# Tarea asignada 1
Según el artículo sobre los horarios españoles, ¿qué porcentaje de la gente está ya en casa a las ocho de la tarde en España?
# Tarea asignada 2
Retome el artículo sobre los horarios españoles y prosiga la redacción a partir de su última oración.

29/04/14

Comer ás tres da tarde

Un artigo de opinión de Gabriela Cañas publicado en El País:

Sinceramente, no acabo de encontrarle las ventajas a los horarios españoles. Seguramente las tienen, puesto que las resistencias a cambiarlos son tan persistentes, pero todas las indicaciones de los que han analizado el asunto son contrarias a un sistema tan único en Europa. Este consiste, básicamente, en madrugar, cubrir una larguísima jornada matutina que, por lógica, ha de interrumpirse para acallar los rugidos del estómago, mantener una comida tardía y copiosa y volver al trabajo —que no a la siesta— para finalizar una larga jornada que impedirá estar de vuelta a casa al filo de las seis y dormir lo necesario para reponer fuerzas. Los datos son espectaculares: en España, a las ocho de la tarde, solo el 50% de la gente está ya en casa y hasta las diez no están el 80%.

(Datos extraídos de una colección)

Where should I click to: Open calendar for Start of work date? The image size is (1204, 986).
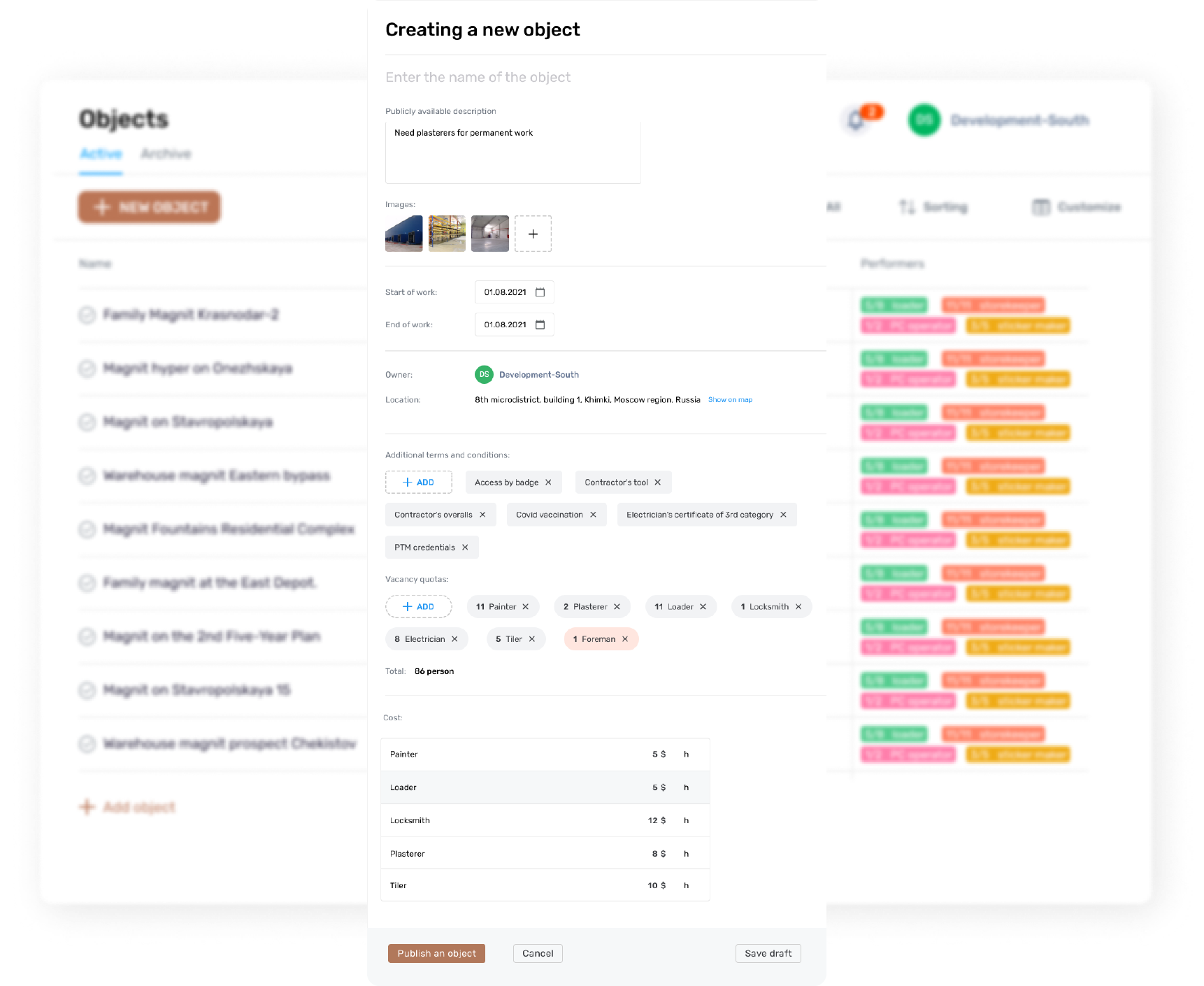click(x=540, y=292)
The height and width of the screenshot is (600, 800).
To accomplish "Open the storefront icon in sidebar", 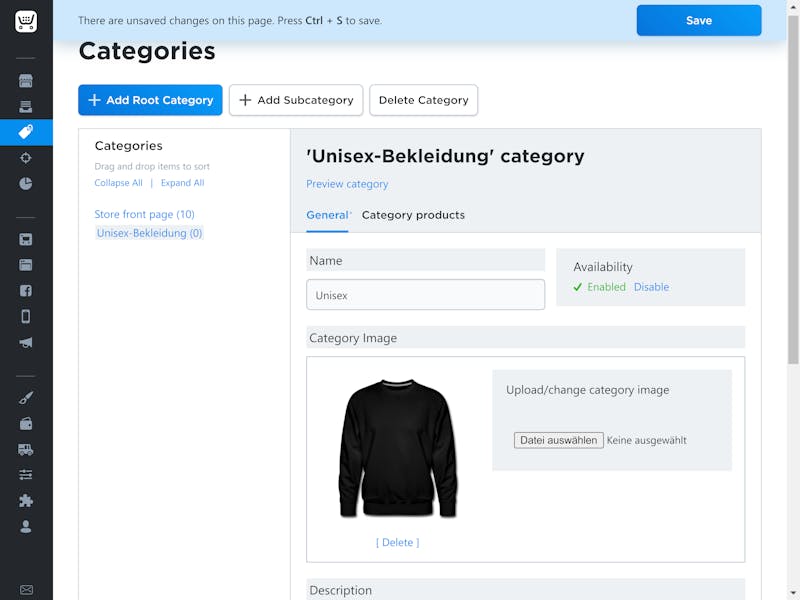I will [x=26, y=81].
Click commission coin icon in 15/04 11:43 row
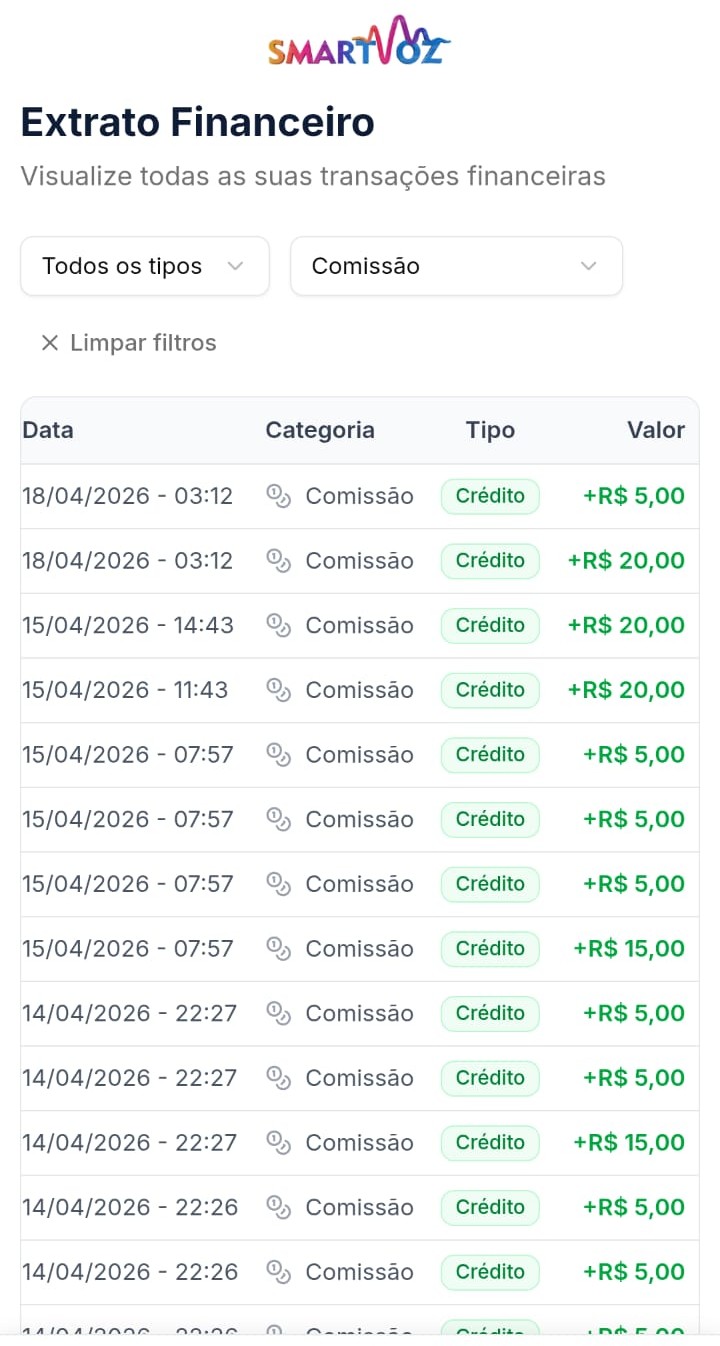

# Resultado de la tarea 1
Solo el 50%.

# Resultado de la tarea 2
Las consecuencias son desastrosas. Es imposible, por ejemplo, que los padres trabajadores atiendan como quisieran a sus hijos al salir del colegio porque, paradójicamente, los centros escolares sí se guían por el horario que impera en el resto de Europa. Lo mismo ocurre, por cierto, en los hospitales, donde los ritmos se desmarcan del hoy habitual. Cenar tarde o, mejor dicho, hacerlo poco antes de ir a la cama es malo para la salud. Tener menos tiempo libre está también contraindicado tanto para el cuerpo como para el espíritu, adocenado por tantas horas de oficina que no siempre son de trabajo. Porque, para colmo, las largas jornadas no se traducen en una mayor productividad, sino todo lo contrario. La cuestión es que en España, con demasiada frecuencia, impera en la empresa la cultura de primar la presencia del empleado por encima de su talento. No se sabe si es resultado de los horarios o al revés, pero lo de calentar la silla no es una cualidad tan bien considerada en otros lares. Hay oficinas fuera de España en las que el trabajador que permanece más allá de la hora de cierre es considerado un torpe incapaz de cumplir con su cometido en el tiempo estipulado.

El origen de esta anomalía europea se encuentra en el desarrollismo español, cuando el pluriempleo obligaba a muchos padres a concentrar su trabajo principal de ocho a tres para poder dedicar unas horas a otra tarea por las tardes. Tiempos en los que la conciliación, con la mayoría de las mujeres en casa por falta de opciones profesionales, era un concepto por descubrir.

Es llamativo que los profundos cambios sociales vividos en España no hayan arrastrado a este caduco sistema que complica las relaciones profesionales con empresas de otros países cuando la autarquía ha pasado hace tiempo a mejor vida. Todos los intentos por modificar las costumbres han sido hasta ahora un relativo fracaso.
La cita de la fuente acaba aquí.